In “To My Love Asleep,” the narrator wonders if her soulmate would recognize her “if I could somehow drift myself into your dreams, or is the rift of daily separate ways too great to span in simple sleep — but what in dreaming cannot be attempted? Steering by desire, I sail to meet you at the beacon’s fire.”

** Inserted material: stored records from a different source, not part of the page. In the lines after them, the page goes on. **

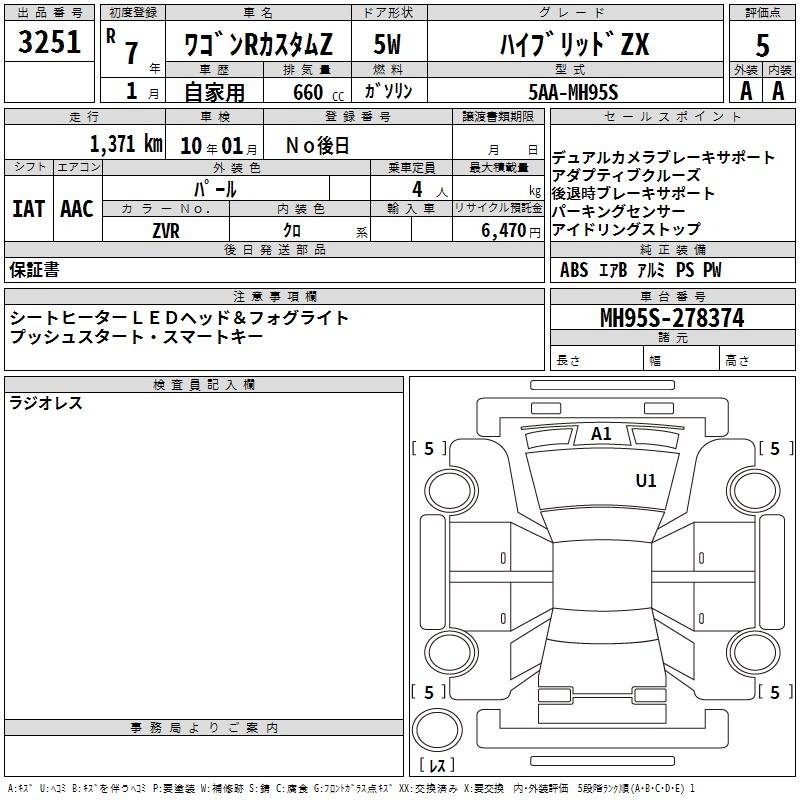Click the A1 mark on the windshield
Image resolution: width=800 pixels, height=800 pixels.
(x=601, y=434)
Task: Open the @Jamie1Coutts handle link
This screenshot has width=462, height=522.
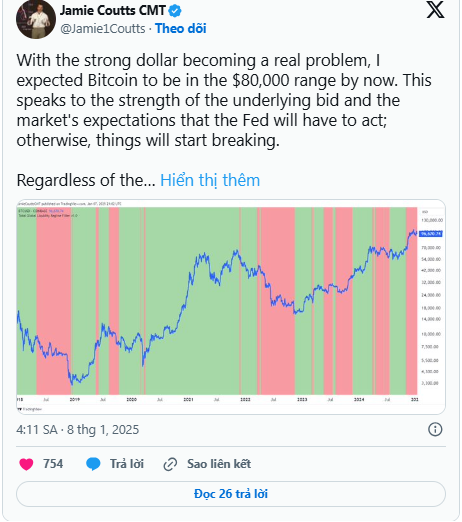Action: (x=103, y=29)
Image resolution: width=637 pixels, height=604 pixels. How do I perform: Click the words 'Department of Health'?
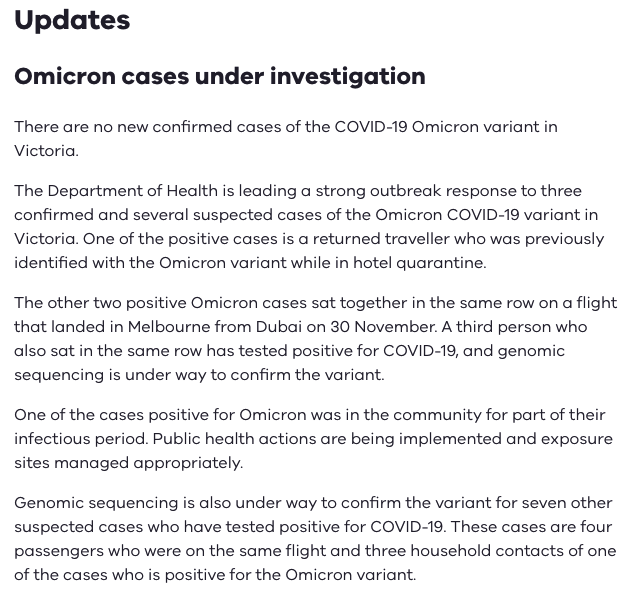pos(132,191)

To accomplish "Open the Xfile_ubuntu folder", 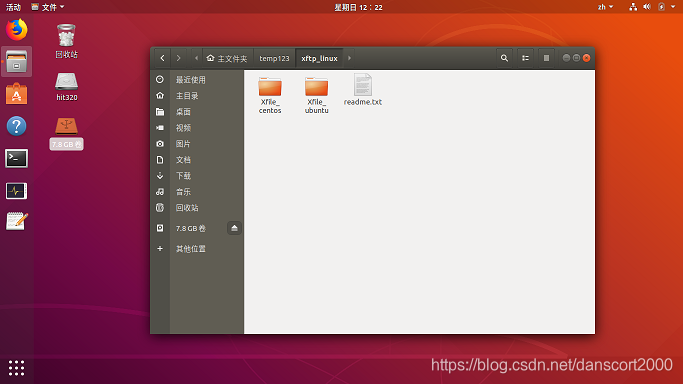I will click(x=317, y=95).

Anytime a poet leaves this world, one is tempted to search for a fitting epitaph in her or his own words. With Hinds, such a moving epitaph can be found in “Sunset Over Lake Ontario,” the last poem in this collection:

We resist temptation
and at last are reprieved by the blessed dusk,
the between time before the stars, when the earth
undergoes its own dark changes, shadows
lending shape to elemental creatures
at the water’s edge, at the fringes
of our sight — we acknowledge them
without voice or conscious thought . . .
and know it is time to leave.
Walking through the white sweet clover to the road,
we savor what we have tasted —
our world transfigured, transformations far beyond
our human reach, yet reaching us — and wonder
what we would be if we closed all our days
silently watching the sky into night.